Post-Gazette: Lights, camera, beta blockers? Online companies offer stage fright cure, as PCPs cast caution
Using a class of heart drugs known as beta blockers to stem the sweaty, shaky effects of stage fright isn’t new.
It’s an old and “off-label” use, and one not approved by the FDA. But it’s also well-established, as medical practitioners are also taught during training about using beta blockers in this way, classically for certain niche populations such as musicians or politicians.
But those seeking help with stage fright are niche no more. Now, direct-to-consumer online companies, and their targeted ads on social media, have begun advertising their ability to supply nearly anyone with sweaty palms, a shaky voice or a pounding heart with beta blockers.
After a brief online intake form, consumers choose how much of the medication they’d like to purchase. The provided answers — on medical and psychological history and other medications the patient is taking — are then reviewed by a medical practitioner.
The process allows patients to skip the appointment-making process, the wait to be seen and the process of explaining their needs, but as with nearly any “easy” alternative, there are caveats.
Nina Fatigati, primary care physician and doctor of internal medicine at St. Clair Health, drives home the idea of a “medical home,” a place where the medical provider knows your story personally, not as a series of checked boxes.
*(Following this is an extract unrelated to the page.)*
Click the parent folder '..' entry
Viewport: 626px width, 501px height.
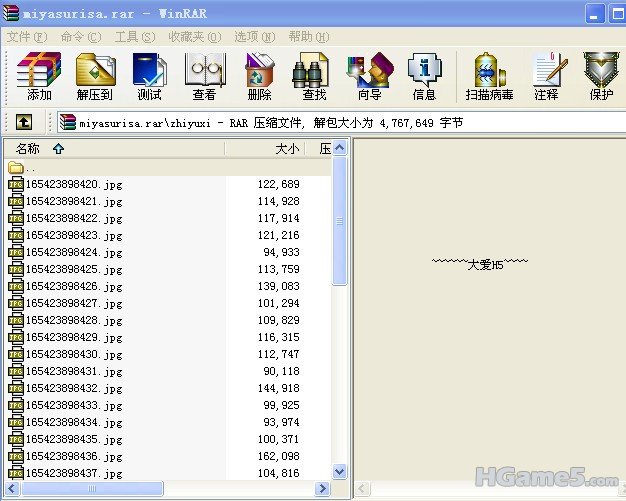(30, 167)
“Even the most basic things we do in the office, like vital signs, are vital,” she said. “There’s a reason why we do those every time, because it provides a framework for how we talk about medical problems and types of treatment.”
Because beta blockers are known to decrease heart rate and blood pressure, obtaining accurate vital signs — including heart rate and blood pressure — are essential to prescribing these medications safely, she said.
While beta blocker-providing companies do ask consumers to supply a blood pressure reading from the past six months, it is self-reported and unverified.
“If you give a beta blocker to a young, thin woman whose systolic blood pressure is 90, they may have performance anxiety, but you could also cause that person harm,” she said. “You could bottom out their blood pressure, for sure.”
The idea of self-reported “performance anxiety” — which can accompany work presentations, for instance — also raises flags for her.
“If somebody is coming in with any kind of anxiety, we need to be screening for depression and other mental health problems that could warrant more urgent and different treatment,” she said.
Christopher Pray, a St. Clair Health cardiologist, raises additional concerns.
“If you have someone with asthma, beta blockers can trigger an asthma exacerbation,” he said. “If you’ve got someone who has underlying heart or vascular disease, there may be reasons to avoid using these classes of medicines. Anyone with underlying depression, there are examples of when beta blockers can really worsen depressive symptoms. That’s where patients and consumers have to be really careful when choosing their providers.”
But Fatigati and Pray’s objections are only to the limited nature of these transactions, as they see it, not patients’ desire to treat performance anxiety.
“We talk about stage fright as a vicious cycle,” Pray said. “Your stress hormones are secreted by your adrenal glands into your bloodstream. Those work on your heart and blood vessels. Your heart beats faster. Your blood pressure goes up. Then you feel it. And then you start getting nervous. More hormones are released into the body.”
Rather than working on the brain’s response to stress, as anti-anxiety medications do, beta blockers prevent the heart and blood vessels from responding to the body’s stress hormones, keeping heart rates low and palms and armpits cool.
In general, Fatigati sings the praises of telehealth mental health resources. When it comes to performance anxiety, she thinks these companies may serve to draw awareness, alerting those who suffer with possible ways to alleviate their symptoms.
But she also hopes that patients continue to view the care provided by their primary care physicians as superior.
“There are so many issues with access to health care right now in this post-pandemic world. It makes me sad that a patient’s first thought wouldn’t be to talk to their primary care doctor,” she said. “We have the capability to perform mental health screenings, which are so important overall, and can tailor our treatment plan to you … because we know you.”